--- Records supplied Enclosed Below ---
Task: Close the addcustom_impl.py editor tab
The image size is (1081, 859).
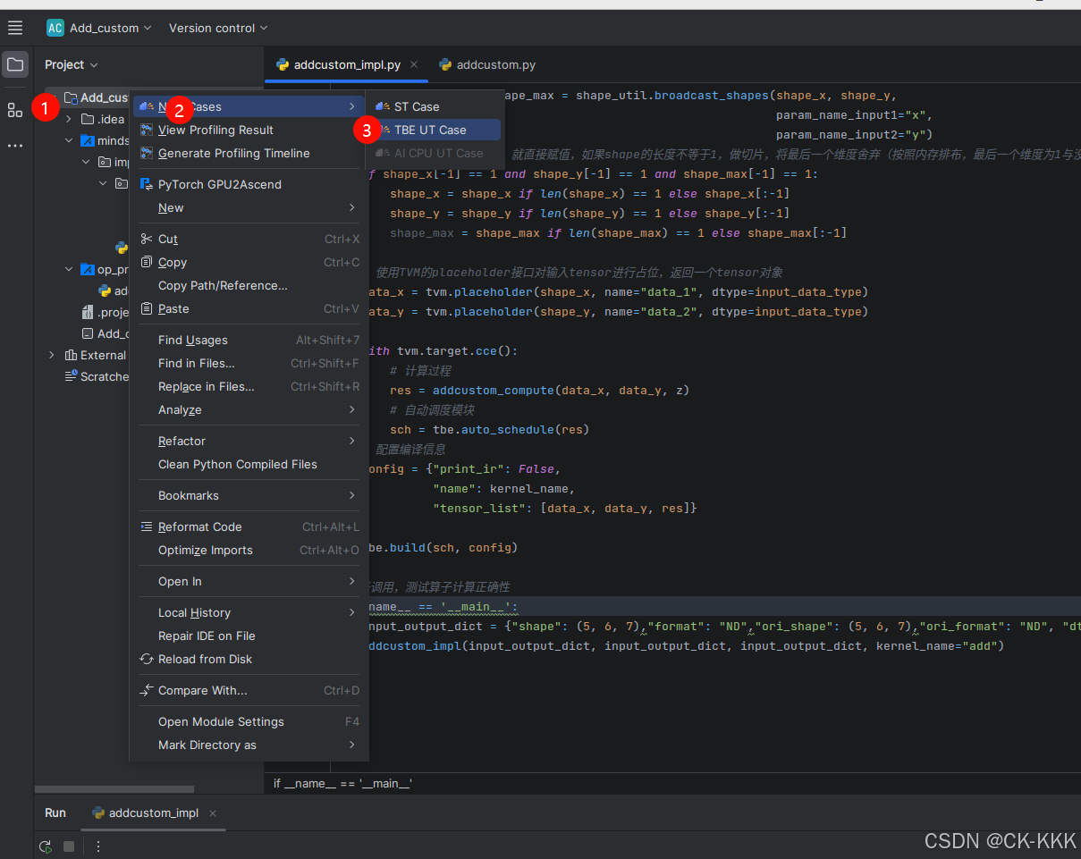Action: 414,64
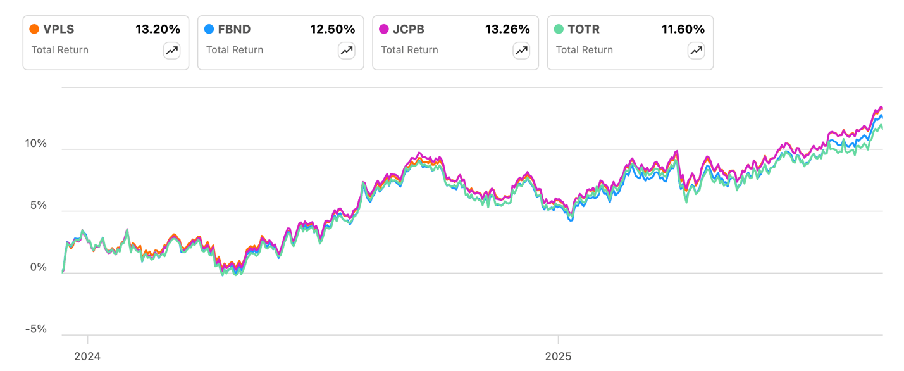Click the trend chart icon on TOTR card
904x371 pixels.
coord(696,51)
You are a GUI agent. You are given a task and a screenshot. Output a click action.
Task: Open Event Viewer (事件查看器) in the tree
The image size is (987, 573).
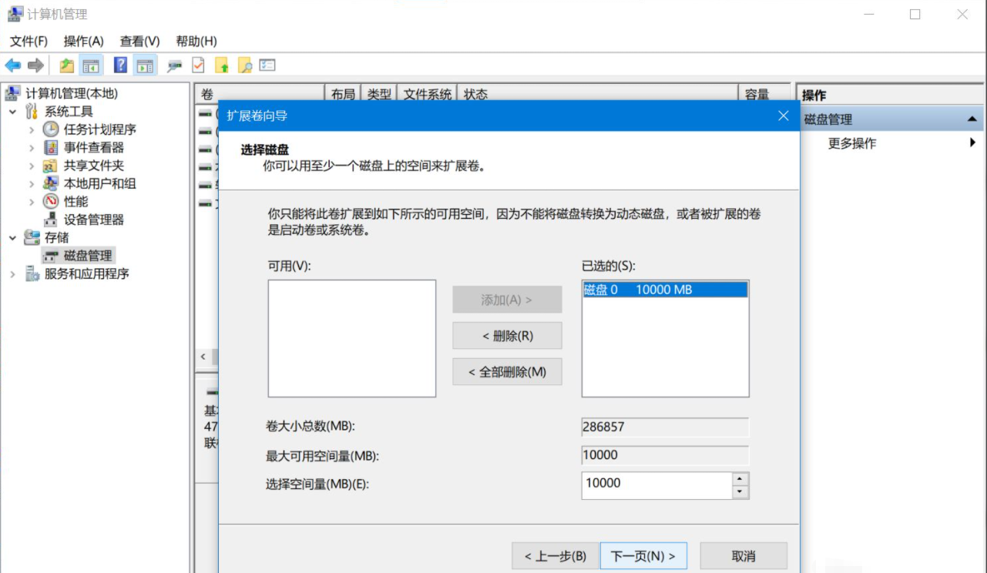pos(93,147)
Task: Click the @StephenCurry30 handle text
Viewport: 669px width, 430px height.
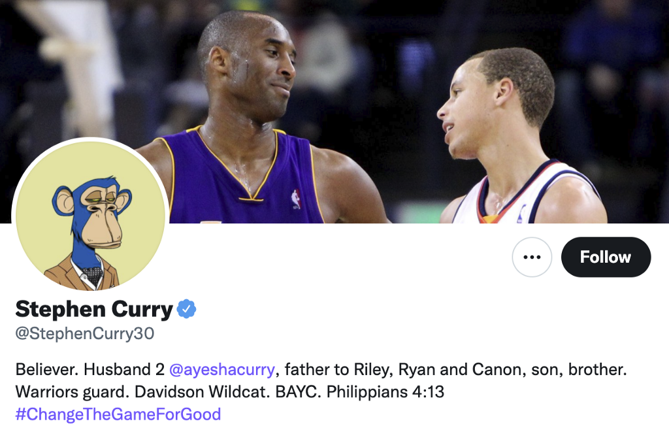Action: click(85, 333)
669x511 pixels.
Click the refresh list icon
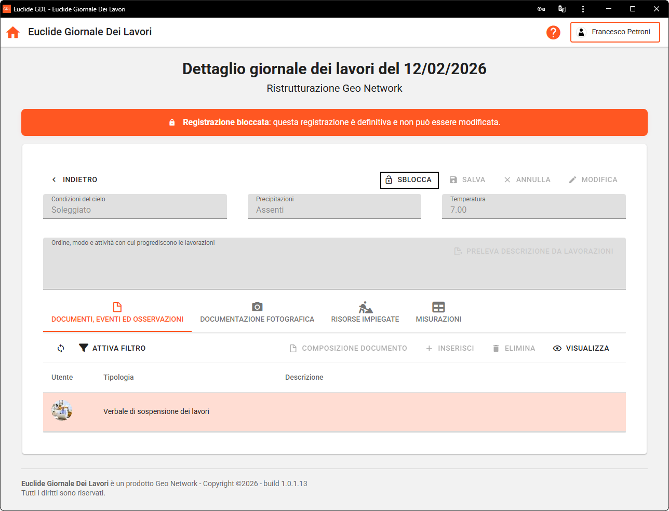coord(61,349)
--- End of Enclosed Records supplied ---
--- Records supplied Enclosed Below ---
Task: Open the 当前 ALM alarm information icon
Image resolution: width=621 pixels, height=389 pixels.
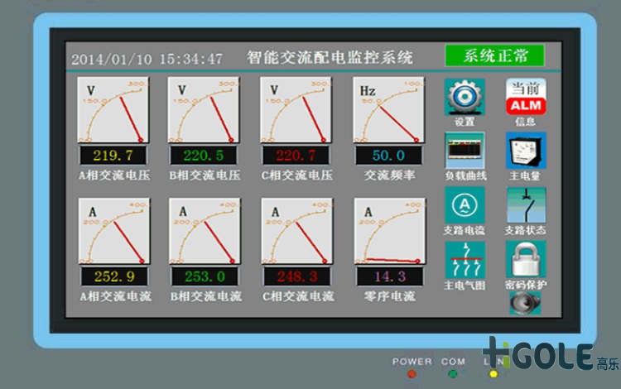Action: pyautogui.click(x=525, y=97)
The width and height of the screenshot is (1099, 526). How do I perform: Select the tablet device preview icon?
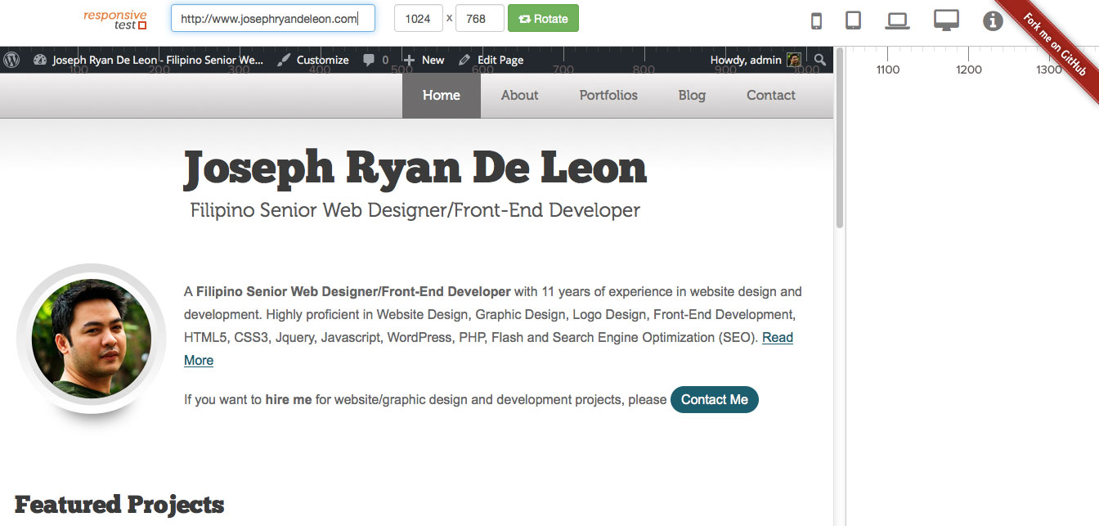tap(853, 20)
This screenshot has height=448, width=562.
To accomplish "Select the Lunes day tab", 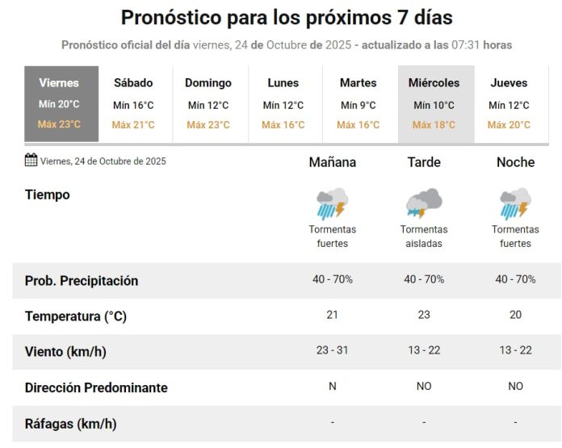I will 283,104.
--- End of Enclosed Records supplied ---
Exercise details: Each line in the records above with "Open" must be returned.

Exercise response:
Task: Open Event Viewer (事件查看器) in the tree
Task: Open the 当前 ALM alarm information icon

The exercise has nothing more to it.